> **PROBLEM STATEMENT**
Repeat the entries below in full, with every character unchanged.
** GIVEN DATA follows **
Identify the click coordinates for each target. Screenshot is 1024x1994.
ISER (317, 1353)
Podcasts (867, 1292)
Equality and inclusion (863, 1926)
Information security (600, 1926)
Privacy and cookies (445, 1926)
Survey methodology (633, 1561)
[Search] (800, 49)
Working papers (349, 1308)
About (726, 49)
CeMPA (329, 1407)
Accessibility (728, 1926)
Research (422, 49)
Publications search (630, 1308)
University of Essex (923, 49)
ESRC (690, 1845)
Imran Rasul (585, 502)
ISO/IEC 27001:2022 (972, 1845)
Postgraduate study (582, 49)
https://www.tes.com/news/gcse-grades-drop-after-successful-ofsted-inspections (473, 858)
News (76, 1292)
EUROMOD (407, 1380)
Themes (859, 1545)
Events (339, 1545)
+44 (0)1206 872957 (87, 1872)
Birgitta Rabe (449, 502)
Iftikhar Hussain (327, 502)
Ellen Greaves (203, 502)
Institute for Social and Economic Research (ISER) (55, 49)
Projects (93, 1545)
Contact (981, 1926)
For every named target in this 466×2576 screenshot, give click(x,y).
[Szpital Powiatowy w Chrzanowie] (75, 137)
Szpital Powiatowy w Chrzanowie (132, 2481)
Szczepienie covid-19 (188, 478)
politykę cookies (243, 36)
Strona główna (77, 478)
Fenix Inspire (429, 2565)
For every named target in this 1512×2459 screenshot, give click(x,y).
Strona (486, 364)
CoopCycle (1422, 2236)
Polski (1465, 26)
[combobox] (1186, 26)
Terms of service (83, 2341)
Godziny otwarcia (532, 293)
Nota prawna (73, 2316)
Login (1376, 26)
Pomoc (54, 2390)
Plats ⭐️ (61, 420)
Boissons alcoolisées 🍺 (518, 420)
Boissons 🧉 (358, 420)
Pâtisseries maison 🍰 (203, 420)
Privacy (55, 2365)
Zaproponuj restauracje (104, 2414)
** End of GIVEN DATA **
> **YOUR RESPONSE**
Identify the click coordinates for each target. Screenshot is 1024x1994.
ISER (317, 1353)
Podcasts (867, 1292)
Equality and inclusion (863, 1926)
Information security (600, 1926)
Privacy and cookies (445, 1926)
Survey methodology (633, 1561)
[Search] (800, 49)
Working papers (349, 1308)
About (726, 49)
CeMPA (329, 1407)
Accessibility (728, 1926)
Research (422, 49)
Publications search (630, 1308)
University of Essex (923, 49)
ESRC (690, 1845)
Imran Rasul (585, 502)
ISO/IEC 27001:2022 (972, 1845)
Postgraduate study (582, 49)
https://www.tes.com/news/gcse-grades-drop-after-successful-ofsted-inspections (473, 858)
News (76, 1292)
EUROMOD (407, 1380)
Themes (859, 1545)
Events (339, 1545)
+44 (0)1206 872957 (87, 1872)
Birgitta Rabe (449, 502)
Iftikhar Hussain (327, 502)
Ellen Greaves (203, 502)
Institute for Social and Economic Research (ISER) (55, 49)
Projects (93, 1545)
Contact (981, 1926)
For every named target in this 466×2576 screenshot, give click(x,y).
[Szpital Powiatowy w Chrzanowie] (75, 137)
Szpital Powiatowy w Chrzanowie (132, 2481)
Szczepienie covid-19 (188, 478)
politykę cookies (243, 36)
Strona główna (77, 478)
Fenix Inspire (429, 2565)
For every named target in this 1512×2459 screenshot, give click(x,y).
Strona (486, 364)
CoopCycle (1422, 2236)
Polski (1465, 26)
[combobox] (1186, 26)
Terms of service (83, 2341)
Godziny otwarcia (532, 293)
Nota prawna (73, 2316)
Login (1376, 26)
Pomoc (54, 2390)
Plats ⭐️ (61, 420)
Boissons alcoolisées 🍺 (518, 420)
Boissons 🧉 (358, 420)
Pâtisseries maison 🍰 (203, 420)
Privacy (55, 2365)
Zaproponuj restauracje (104, 2414)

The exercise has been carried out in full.